Figure 5 illustrates in greater detail the forwarding data structures stored 
in system memory at 501, and illustrates the packet forwarding ingress and 
egress processing method at 502. The data structure elements and ingress and 
egress processing are described in greater detail in a specific embodiment of the 
present invention described later in this document in greater detail 

While the hardware forwarding engine on the IP Service Generator 
provides the fundamental packet forwarding functions and capability, IPNOS, or 
any other network operating system, needs to be able to take advantage of this 
capability to relieve itself of the burden of providing the basic forwarding and 
other IP services. The Packet Forwarding Engine Driver (PFED) API provides 
IPNOS a flexible interface to the PFE hardware. 
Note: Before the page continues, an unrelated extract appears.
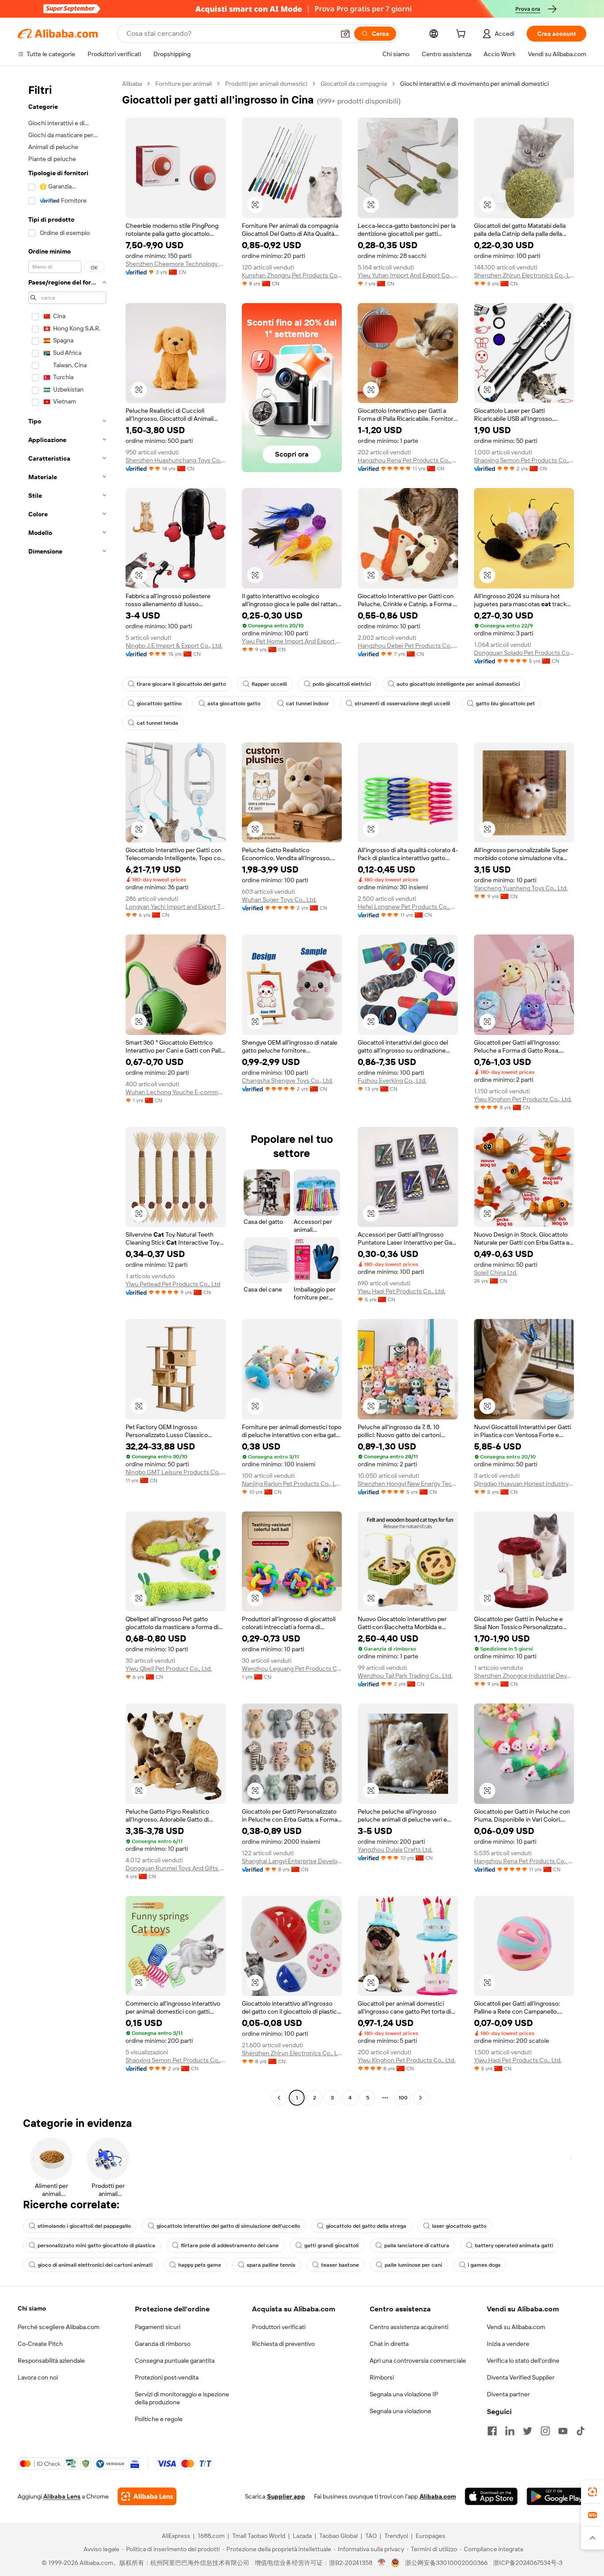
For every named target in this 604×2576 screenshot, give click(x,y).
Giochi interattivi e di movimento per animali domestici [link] (474, 83)
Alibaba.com (438, 2496)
The Hardware Forwarding Engine can operate either in Prefix mode or 
Flow mode. In prefix mode the forwarding is based on some number of bits of 
the destination IP address of packet itself; no other IP services such as filtering 
are available. In Flow mode, the forwarding is still based on the destination 
address but, for the purpose of providing IP services, packets are classified into 
"flows," a flow being characterized by many parameters associated with it. 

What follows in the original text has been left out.